Nat Russo is the Amazon #1 Bestselling Fantasy author of Necromancer Awakening and Necromancer Falling. Nat was born in New York, raised in Arizona, and has lived just about everywhere in-between. He’s gone from pizza maker, to radio DJ, to Catholic seminarian (in a Benedictine monastery, of all places), to police officer, to software engineer. His career has taken him from central Texas to central Germany, where he worked as a defense contractor for Northrop Grumman. He's spent most of his adult life developing software, playing video games, running a Cub Scout den, gaining/losing weight, and listening to every kind of music under the sun. Along the way he managed to earn a degree in Philosophy and a black belt in Tang Soo Do. He currently makes his home in central Texas with his wife, teenager, mischievous beagle, and goofy boxador.

Comments 58

  1. You’re absolutely right. Sometimes I cringe writing in my characters’ voices because I do not typically use profanity, especially when describing certain body parts. However, men speak differently than women and people from diverse walks of life will always vary.

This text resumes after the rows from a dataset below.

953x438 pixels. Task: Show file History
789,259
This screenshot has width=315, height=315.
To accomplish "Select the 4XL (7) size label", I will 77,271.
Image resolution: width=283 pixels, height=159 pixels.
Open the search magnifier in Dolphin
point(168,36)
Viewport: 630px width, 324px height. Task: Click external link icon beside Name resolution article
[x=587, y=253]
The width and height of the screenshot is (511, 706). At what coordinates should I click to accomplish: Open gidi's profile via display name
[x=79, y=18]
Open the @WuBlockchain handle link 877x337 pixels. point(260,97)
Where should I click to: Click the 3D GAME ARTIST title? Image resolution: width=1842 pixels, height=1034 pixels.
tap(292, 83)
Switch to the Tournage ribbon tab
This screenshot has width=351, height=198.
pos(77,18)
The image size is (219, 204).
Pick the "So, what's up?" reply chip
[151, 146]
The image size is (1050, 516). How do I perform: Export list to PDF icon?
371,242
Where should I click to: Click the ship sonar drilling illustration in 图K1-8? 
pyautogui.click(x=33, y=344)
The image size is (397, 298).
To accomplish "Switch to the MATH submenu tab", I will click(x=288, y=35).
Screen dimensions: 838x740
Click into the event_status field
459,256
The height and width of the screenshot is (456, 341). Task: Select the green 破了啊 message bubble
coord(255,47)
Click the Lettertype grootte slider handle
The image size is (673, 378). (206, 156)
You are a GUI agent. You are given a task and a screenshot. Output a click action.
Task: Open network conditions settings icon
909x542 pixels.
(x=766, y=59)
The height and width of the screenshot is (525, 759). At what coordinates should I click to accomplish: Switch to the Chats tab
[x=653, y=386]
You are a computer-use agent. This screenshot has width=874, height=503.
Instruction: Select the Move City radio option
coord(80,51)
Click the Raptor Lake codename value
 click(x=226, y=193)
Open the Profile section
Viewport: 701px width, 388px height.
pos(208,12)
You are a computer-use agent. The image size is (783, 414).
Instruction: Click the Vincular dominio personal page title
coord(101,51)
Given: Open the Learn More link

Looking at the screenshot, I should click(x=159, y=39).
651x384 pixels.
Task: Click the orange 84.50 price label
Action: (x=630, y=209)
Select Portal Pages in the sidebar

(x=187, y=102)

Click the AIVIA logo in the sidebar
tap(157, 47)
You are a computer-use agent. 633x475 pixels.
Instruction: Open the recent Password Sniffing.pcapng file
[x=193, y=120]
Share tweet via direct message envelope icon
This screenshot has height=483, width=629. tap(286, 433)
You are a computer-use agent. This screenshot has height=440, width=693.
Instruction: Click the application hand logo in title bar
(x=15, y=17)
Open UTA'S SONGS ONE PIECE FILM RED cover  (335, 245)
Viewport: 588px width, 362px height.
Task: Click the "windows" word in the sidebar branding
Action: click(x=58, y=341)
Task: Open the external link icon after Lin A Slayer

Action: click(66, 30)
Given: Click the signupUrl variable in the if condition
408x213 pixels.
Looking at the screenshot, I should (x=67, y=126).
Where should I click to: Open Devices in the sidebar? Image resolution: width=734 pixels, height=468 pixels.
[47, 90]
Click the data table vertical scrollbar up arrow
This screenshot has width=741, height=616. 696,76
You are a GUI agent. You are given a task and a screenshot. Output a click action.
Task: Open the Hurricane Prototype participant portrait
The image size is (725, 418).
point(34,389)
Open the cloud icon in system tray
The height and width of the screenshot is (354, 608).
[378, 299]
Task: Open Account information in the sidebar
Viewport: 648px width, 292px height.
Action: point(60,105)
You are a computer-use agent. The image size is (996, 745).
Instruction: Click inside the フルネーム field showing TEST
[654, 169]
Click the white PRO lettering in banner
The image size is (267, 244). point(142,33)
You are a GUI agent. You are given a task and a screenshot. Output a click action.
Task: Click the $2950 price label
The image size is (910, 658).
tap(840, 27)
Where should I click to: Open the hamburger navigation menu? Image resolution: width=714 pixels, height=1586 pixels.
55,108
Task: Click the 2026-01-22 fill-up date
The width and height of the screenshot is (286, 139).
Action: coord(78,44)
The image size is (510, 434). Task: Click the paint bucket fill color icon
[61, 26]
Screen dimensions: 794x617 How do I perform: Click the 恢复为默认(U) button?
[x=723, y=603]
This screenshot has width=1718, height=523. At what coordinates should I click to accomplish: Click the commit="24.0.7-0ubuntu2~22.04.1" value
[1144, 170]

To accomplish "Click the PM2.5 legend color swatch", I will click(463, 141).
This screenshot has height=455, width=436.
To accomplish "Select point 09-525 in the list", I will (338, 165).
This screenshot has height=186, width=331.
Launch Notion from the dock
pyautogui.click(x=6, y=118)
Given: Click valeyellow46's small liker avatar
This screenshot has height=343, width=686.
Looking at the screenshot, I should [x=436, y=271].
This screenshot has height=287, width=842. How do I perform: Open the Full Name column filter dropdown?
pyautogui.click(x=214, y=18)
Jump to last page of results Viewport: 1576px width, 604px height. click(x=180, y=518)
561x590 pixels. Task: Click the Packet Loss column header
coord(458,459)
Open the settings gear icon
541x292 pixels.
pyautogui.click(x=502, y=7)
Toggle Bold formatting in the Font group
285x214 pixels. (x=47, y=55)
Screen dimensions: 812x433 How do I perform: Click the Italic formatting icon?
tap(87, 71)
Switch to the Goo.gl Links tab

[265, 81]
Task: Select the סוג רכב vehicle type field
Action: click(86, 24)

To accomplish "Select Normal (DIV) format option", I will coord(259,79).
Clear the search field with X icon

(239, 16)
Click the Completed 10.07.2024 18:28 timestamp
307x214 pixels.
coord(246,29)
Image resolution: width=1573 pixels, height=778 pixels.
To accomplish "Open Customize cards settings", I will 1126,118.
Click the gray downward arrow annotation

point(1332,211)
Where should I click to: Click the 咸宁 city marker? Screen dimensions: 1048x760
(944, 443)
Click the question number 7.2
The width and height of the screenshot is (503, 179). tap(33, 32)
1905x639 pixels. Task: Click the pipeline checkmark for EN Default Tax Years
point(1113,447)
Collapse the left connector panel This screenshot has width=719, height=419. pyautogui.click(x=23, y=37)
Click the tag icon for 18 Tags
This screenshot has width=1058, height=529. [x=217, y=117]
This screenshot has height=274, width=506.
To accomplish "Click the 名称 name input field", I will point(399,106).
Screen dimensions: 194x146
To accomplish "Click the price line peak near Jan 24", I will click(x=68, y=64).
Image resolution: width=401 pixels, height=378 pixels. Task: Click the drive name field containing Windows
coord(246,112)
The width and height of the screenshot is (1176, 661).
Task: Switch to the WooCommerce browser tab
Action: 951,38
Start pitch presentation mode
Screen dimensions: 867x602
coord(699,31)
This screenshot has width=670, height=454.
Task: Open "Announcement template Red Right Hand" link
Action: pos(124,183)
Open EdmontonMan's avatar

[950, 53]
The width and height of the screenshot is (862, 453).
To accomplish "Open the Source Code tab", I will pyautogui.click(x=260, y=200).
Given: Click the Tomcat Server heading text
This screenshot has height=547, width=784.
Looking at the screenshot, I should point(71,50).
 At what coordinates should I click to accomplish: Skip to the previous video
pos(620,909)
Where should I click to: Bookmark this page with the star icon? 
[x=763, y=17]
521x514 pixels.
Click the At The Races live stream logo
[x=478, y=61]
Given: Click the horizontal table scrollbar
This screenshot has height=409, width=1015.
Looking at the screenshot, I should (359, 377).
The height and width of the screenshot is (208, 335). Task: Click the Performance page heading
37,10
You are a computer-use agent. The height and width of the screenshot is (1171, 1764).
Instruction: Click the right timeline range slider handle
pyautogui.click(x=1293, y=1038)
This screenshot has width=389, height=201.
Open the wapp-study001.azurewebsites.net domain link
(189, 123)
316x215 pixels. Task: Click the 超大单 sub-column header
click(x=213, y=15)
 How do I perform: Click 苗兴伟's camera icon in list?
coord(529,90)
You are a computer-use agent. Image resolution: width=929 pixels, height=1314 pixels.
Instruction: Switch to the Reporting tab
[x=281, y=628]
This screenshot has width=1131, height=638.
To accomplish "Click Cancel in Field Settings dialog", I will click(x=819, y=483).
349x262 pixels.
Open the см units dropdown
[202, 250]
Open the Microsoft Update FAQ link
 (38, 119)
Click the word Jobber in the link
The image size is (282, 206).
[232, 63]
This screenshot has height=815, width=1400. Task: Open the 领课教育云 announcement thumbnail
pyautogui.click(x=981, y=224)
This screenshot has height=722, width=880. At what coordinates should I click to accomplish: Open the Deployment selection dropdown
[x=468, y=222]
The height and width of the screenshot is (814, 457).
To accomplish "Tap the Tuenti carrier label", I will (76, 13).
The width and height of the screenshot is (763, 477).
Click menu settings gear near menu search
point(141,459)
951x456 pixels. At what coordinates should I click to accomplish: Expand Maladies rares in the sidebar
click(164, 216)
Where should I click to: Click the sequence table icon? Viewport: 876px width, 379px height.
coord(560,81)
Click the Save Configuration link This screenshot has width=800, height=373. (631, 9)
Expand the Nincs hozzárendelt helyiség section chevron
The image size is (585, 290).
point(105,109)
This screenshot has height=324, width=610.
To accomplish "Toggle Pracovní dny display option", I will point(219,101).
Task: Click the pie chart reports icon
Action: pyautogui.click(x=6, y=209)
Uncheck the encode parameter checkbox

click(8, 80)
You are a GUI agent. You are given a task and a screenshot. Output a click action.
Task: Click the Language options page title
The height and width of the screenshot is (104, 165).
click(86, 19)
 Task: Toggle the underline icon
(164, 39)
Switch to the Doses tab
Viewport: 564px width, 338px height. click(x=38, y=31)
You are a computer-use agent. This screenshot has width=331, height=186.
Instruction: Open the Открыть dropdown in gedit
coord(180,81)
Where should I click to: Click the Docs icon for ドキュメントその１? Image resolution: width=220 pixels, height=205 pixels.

    1. That’s so true. And what’s cringe-worthy to one age group or subculture is perfectly acceptable to another! Profanity, like other aspects of language, takes a lot of practice to perfect. …At least that’s what I tell my wife when she catches me swearing around the house 🙂

  2. This article is spot on. In my latest work, the mc dropped an f bomb once at the very end, due to his shock. I think by placement it illustrates the duress of the situation he finds himself in. 🙂

  3. Hi, Nat, I saw this post over at the Paranormal & Dark Fantasy Writers & Readers FB group. Thanks for sharing. This topic is a concern for me. As a Christian, I’m concerned with the things I write. I do write horror, however. I usually go for that middle ground, hoping to bridge the best of both worlds. On the other hand I don’t necessarily market myself as a Christian author. It’s a tough place to be sometimes when you’re dealing with dark themes. On the other hand, it can be very exciting and ground-breaking. Basically I try and be true to the characters, as you rightly point out.

    -Jimmy
    http://jamesgarciajr.blogspot.com/

    1. Thanks for responding, James. You’re right, it can be a tricky tightrope to walk! I think you’re doing the right thing. As long as you’re staying true to your voice, and staying true to your characters, you’ll do great.

      And remember, you’ll always be far more critical of your work than anyone else will be. Your Christians friends who read your work don’t exist in reality the way they exist in your mind. Many of them won’t give it a second thought if they see some profanity. Put them in a church environment and ask them to comment on it, however, and you’ll get the standard canned response 🙂 (Speaking as a former seminarian on the path to becoming a Catholic priest).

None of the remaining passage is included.